■ PROBLEM TO WORK ON
All lines in the records below that hold "legend" are to be shown.

[Saved entries]

--------------------------------

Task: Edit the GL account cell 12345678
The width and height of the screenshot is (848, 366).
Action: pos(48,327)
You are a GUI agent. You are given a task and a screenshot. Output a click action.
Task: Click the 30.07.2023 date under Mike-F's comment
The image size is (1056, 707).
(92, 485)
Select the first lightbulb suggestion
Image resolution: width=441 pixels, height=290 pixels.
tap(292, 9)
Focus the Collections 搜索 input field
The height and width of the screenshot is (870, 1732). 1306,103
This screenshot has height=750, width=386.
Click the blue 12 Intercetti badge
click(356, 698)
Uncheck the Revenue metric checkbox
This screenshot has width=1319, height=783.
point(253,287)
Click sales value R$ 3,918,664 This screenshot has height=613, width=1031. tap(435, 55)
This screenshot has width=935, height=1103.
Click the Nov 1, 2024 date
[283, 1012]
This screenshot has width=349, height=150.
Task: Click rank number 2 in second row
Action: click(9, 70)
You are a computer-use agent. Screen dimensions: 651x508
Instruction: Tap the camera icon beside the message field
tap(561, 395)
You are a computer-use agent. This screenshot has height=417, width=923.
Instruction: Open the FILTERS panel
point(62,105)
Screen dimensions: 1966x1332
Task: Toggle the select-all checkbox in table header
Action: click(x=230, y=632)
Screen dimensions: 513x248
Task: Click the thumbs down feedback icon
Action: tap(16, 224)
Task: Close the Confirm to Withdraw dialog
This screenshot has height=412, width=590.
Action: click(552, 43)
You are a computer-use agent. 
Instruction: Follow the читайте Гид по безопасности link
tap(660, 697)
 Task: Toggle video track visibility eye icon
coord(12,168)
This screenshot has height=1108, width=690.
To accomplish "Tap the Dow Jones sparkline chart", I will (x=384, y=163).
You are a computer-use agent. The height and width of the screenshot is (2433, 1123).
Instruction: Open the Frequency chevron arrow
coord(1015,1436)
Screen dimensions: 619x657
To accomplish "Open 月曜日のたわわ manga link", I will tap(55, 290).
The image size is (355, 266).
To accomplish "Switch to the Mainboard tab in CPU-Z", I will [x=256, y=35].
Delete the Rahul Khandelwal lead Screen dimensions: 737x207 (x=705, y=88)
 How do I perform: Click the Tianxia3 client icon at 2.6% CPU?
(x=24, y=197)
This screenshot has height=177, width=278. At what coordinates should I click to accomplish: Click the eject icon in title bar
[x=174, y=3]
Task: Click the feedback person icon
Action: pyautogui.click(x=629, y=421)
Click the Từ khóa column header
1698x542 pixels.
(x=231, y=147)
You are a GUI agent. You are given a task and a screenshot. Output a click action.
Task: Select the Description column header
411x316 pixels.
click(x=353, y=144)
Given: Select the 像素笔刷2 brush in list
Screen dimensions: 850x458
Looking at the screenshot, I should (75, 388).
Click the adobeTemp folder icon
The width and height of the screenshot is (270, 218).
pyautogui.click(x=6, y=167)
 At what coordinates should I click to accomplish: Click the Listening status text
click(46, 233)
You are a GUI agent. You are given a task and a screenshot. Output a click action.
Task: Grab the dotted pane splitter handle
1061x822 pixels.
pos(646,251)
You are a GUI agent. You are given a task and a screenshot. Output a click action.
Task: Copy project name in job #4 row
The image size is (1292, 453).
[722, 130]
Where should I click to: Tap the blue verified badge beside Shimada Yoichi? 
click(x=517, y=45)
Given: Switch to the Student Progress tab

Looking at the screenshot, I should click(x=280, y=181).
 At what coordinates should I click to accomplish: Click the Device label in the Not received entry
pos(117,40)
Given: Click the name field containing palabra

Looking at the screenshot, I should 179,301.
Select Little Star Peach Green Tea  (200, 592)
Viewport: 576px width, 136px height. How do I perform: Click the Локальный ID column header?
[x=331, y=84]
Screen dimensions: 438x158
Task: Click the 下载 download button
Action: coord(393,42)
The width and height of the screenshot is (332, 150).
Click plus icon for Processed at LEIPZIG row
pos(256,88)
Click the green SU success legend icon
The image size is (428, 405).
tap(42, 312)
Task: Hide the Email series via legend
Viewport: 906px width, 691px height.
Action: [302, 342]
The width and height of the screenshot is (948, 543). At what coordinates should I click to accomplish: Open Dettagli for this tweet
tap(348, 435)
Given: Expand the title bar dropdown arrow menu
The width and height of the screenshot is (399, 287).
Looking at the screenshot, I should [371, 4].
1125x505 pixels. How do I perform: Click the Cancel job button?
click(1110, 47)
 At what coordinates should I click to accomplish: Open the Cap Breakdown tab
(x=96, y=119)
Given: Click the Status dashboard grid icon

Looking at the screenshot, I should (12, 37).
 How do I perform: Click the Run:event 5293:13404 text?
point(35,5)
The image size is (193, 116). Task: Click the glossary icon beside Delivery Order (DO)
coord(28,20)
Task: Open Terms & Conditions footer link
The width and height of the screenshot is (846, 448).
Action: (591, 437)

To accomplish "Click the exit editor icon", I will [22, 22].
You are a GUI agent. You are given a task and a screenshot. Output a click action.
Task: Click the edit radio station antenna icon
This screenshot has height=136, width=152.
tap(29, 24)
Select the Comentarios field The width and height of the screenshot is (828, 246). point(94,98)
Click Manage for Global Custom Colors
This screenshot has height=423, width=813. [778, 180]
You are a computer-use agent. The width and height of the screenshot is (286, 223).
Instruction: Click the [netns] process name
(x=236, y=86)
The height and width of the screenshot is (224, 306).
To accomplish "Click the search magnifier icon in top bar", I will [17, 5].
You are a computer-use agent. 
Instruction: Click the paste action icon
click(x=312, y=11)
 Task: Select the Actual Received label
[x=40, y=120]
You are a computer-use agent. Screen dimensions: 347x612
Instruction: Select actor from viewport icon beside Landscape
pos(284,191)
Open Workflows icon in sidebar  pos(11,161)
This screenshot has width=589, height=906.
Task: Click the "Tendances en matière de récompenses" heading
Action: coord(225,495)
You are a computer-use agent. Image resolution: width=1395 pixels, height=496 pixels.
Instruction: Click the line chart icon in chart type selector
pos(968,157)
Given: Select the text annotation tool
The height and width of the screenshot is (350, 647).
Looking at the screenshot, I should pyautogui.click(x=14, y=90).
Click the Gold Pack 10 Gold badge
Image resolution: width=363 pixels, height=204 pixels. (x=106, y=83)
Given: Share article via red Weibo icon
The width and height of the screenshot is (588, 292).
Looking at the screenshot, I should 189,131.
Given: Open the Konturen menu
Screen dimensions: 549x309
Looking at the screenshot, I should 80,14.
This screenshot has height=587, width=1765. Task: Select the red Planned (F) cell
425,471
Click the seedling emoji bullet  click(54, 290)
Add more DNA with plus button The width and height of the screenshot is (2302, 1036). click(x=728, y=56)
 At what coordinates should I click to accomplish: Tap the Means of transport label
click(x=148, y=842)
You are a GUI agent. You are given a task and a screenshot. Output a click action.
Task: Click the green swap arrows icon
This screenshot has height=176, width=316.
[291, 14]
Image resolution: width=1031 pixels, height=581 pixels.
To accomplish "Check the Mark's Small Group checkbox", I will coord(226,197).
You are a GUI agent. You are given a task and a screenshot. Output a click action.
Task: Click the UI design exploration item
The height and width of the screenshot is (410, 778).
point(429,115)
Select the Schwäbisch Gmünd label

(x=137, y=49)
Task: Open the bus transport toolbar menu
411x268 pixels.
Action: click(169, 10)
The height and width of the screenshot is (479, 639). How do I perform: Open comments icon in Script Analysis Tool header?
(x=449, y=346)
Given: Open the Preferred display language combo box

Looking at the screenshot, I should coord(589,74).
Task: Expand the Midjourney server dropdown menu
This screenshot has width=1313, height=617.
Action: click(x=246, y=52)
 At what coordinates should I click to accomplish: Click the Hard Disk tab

--------------------------------

■ WRITTEN ANSWER
Click the green SU success legend icon
Task: Hide the Email series via legend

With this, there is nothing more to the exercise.